* [EXERCISE DESCRIPTION] Please write out all the records below again, requests included, shifting every coordinate in the answers up by 67. Leave the pictures out.

* [ENTRIES SHOWN]
□ □ □ □ □

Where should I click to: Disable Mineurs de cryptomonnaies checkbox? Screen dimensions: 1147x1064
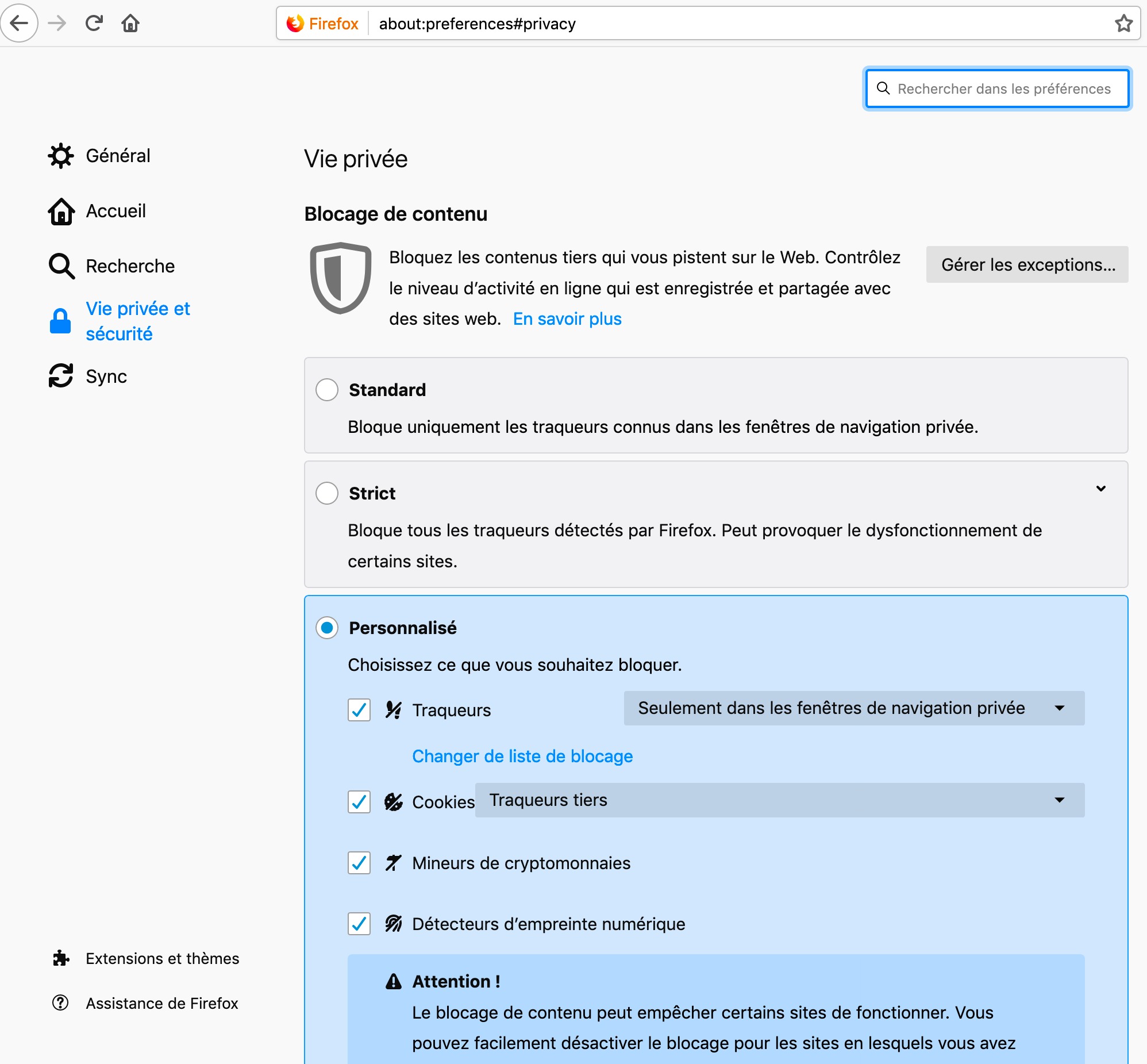(x=359, y=863)
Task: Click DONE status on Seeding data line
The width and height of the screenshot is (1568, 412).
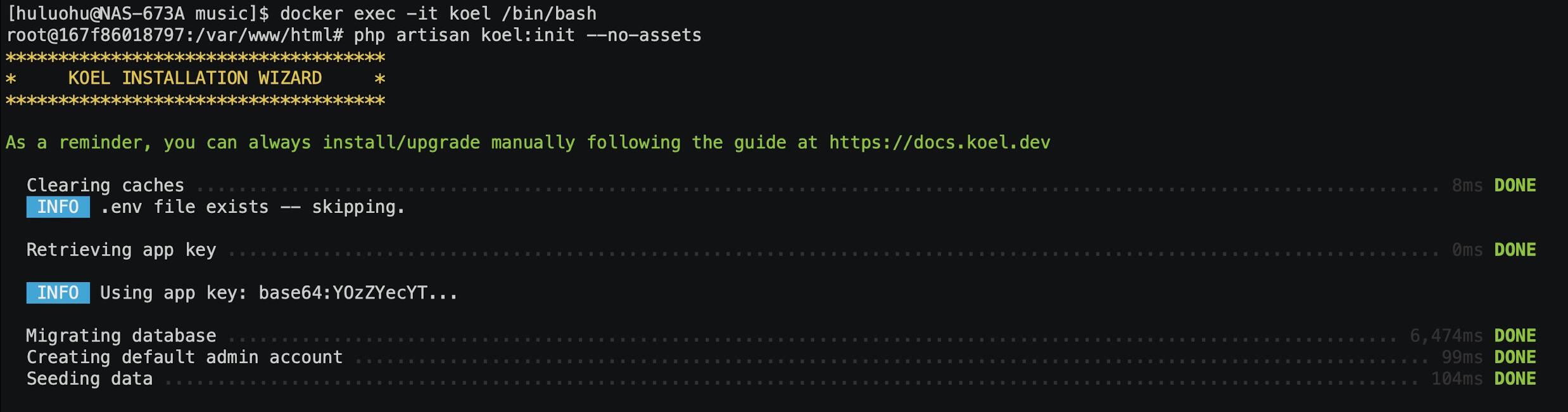Action: (x=1515, y=379)
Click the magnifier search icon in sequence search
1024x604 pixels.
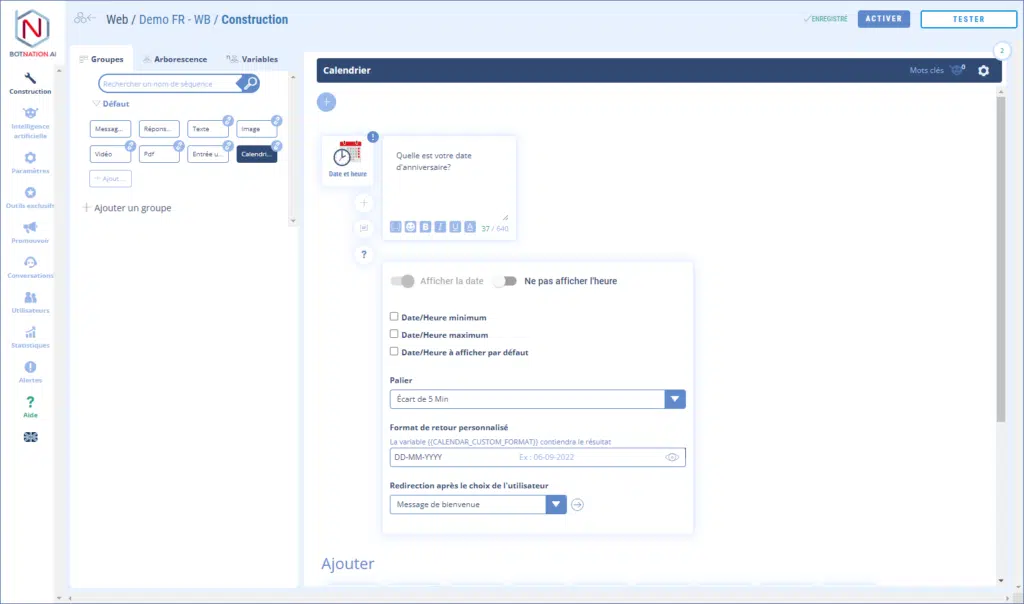[250, 84]
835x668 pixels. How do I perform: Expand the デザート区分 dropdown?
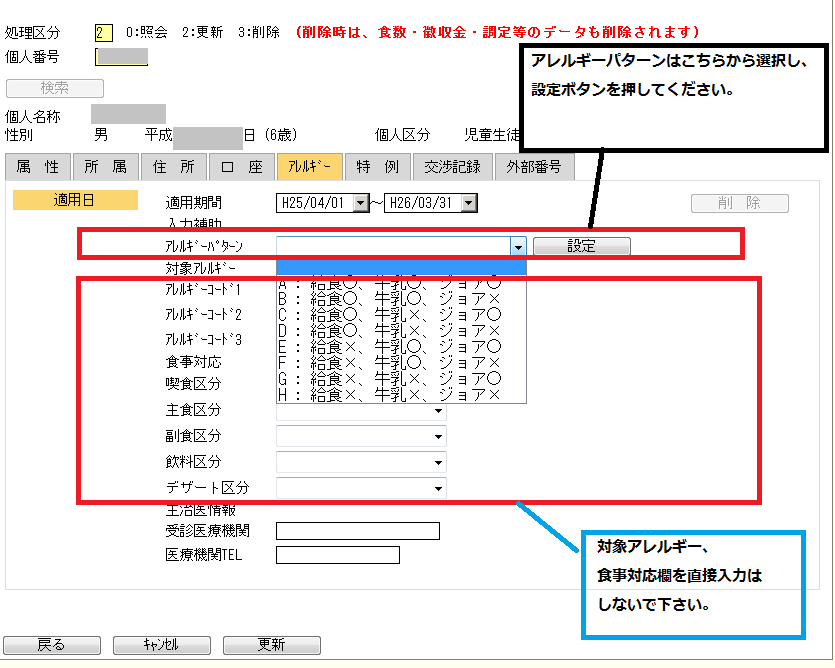tap(438, 488)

□ □ □ □ □

* [RESULT BELOW]
Where should I click to: Disable Mineurs de cryptomonnaies checkbox? Screen dimensions: 1147x1064
(x=426, y=930)
Task: Click DONE status on Seeding data line
The width and height of the screenshot is (1568, 412).
Action: (x=1582, y=446)
Click the magnifier search icon in sequence search
1024x604 pixels.
[317, 151]
835x668 pixels. How do I perform: Expand the デザート区分 dropdown?
tap(505, 555)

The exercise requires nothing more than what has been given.